Understanding Thumb Arthritis
The thumb joint is one of the most common sites of arthritis in the body, affecting up to 15% of the population older than 30 years old and up to 33% in postmenopausal women. The ability to perform tasks such as writing, opening jars, playing musical instruments, turning doorknobs and handling tools would not be possible without the thumb. Arthritis occurs when the smooth cartilage that covers the ends of the bones in the joint are damaged. When arthritis occurs in the thumb joint, it can cause severe pain, swelling, decreased strength, and motion.

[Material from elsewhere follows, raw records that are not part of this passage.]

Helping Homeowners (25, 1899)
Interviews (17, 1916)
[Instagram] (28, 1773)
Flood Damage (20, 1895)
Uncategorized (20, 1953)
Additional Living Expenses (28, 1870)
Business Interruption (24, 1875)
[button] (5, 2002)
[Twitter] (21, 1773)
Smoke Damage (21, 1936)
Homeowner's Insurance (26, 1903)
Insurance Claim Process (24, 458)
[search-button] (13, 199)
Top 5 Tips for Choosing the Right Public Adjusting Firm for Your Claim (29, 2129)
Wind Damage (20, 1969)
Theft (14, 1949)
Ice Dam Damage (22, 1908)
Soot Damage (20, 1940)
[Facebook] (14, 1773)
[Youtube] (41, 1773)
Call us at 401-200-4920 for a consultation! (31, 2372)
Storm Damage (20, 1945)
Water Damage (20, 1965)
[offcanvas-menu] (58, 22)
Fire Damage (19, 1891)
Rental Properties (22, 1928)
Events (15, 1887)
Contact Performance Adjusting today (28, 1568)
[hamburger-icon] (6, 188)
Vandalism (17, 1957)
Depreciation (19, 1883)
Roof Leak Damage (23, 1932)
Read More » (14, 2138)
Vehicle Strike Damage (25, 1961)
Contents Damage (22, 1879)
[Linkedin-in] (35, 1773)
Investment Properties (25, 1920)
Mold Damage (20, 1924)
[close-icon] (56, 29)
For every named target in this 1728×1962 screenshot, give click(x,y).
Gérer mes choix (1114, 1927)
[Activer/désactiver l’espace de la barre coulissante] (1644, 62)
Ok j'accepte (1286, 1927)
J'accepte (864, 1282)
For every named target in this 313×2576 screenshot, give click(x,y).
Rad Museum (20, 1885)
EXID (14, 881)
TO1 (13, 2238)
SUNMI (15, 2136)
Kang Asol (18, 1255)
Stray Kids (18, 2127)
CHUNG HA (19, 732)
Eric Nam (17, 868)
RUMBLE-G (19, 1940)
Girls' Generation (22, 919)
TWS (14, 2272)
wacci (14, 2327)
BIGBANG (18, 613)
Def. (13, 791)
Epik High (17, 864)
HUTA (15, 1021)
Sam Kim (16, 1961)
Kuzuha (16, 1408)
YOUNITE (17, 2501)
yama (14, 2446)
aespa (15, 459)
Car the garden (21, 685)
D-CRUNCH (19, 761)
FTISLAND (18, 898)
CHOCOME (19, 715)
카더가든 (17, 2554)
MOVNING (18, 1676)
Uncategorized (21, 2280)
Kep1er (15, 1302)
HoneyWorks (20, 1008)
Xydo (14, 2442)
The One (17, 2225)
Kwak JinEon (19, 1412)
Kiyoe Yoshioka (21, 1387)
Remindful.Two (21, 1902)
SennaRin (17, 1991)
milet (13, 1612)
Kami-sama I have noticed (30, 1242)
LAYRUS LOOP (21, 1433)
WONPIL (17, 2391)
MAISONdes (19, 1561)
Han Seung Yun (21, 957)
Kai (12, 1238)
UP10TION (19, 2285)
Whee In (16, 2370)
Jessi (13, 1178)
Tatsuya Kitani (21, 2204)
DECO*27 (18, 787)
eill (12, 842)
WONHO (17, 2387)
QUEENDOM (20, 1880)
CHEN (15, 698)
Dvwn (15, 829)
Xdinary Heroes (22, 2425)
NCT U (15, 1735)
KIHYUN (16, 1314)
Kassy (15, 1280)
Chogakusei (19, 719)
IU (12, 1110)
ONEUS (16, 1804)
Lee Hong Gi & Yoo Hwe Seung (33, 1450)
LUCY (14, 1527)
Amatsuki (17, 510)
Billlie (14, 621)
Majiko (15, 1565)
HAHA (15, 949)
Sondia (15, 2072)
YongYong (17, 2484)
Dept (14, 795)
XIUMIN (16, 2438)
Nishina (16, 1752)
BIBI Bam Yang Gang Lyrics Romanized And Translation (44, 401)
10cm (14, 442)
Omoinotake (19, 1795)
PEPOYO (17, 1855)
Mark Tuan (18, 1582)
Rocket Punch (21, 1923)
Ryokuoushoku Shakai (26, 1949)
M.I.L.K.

It often becomes difficult to do simple everyday tasks and the pain can become so severe that you may experience pain at night when sleeping.
- Pain with tasks that require pinching or gripping such as opening a jar, turning a key, or pinching an object
- Swelling and tenderness at or around the base of the thumb
- Loss of strength
- Bump or enlargement at the base of the thumb
- Limited motion
- Dull aching pain after use
If arthritis of the thumb is suspected, an X-ray can be taken to determine the amount of damage. From the x-ray the doctor will evaluate the joint space, alignment, and if any bone spurs (osteophytes) are present. The stage of arthritis and severity of the symptoms will determine the next step. It is usually treated with conservative care, however since arthritis is a progressive condition, it may worsen over time and surgery may be required.